Danish multidisciplinary artist, Cucuun, steps onto the scene and invites us into her thoughts with her debut single ‘Hyperdoubt’. With a vulnerable vocal and an atmospheric electro-pop production, she paints a colorful picture of the experience of being trapped in her own head, where a paralyzing combination of grandiosity and self-criticism has taken control.
“I’ve been kinda homebound lately, trying to do the things they tell me,” she sings, describing the feeling of being unable to act – even with the insights and tools she has gradually acquired through years of focusing on her own inner development. A waiting position in deep longing to break free from an overwhelming doubt in her own judgment.
‘Hyperdoubt’ starts as an honest and introverted song, but quietly builds up to a euphoric wall of synths and vocals, opening up to Cucuun’s grandiose and hyper-organic universe, which the listener is invited to embrace. “I know there’s no wrong or right, but I’m trying to find it” is her impatient realization that she is still stuck trying to figure life out with her head, and that she is trapped in the belief that there is a right and a wrong way to do things.
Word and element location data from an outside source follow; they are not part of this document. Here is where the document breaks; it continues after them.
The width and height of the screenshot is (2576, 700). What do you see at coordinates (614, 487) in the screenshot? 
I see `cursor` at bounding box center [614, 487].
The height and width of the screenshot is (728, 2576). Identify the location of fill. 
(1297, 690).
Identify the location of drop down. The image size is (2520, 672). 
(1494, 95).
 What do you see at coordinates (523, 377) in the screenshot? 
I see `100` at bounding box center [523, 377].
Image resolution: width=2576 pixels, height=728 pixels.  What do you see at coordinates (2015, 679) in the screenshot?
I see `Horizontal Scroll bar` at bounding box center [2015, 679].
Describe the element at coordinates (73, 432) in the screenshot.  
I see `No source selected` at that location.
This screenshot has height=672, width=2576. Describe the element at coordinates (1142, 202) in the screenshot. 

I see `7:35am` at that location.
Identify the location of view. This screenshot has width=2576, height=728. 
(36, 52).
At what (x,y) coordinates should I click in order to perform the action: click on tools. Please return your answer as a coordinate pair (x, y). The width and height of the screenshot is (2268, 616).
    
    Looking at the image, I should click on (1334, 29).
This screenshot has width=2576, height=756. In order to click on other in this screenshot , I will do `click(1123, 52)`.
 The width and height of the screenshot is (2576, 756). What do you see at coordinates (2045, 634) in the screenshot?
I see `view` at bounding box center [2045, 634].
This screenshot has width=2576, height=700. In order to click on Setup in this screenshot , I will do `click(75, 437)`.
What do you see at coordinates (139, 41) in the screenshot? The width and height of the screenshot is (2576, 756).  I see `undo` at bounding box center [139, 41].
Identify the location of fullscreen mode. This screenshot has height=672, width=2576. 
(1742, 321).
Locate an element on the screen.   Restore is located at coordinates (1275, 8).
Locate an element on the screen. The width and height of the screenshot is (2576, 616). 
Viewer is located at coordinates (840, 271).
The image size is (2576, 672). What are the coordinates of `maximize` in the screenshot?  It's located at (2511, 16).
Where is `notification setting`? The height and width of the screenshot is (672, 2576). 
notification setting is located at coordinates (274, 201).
There is something pitiful and self-deprecating about the lyrics, but at the same time something sincere and self-aware. The song is written from a self-pitying perspective, where Cucuun exposes both herself and her fellow human beings’ ego-driven minds. “Please, applaud me,” she almost whispers in the middle of the song, with a desperate hope that external recognition would be able to relieve the pressure from herself. The song deals with the grief of unfulfilled potential. The potential for a lot of beautiful experiences, she could have lived in that time, which was wasted on longing for something bigger – and thus missing out on what is.
With ‘Hyperdoubt’, Cucuun wants to pass on that message to her fellow overthinkers and hopefully bring the listeners out of their heads and into a little closer contact with their sensing body. ‘Hyperdoubt’ is produced in close collaboration with Frederik Meldgaard, who is also part of the Danish duo, I Sky.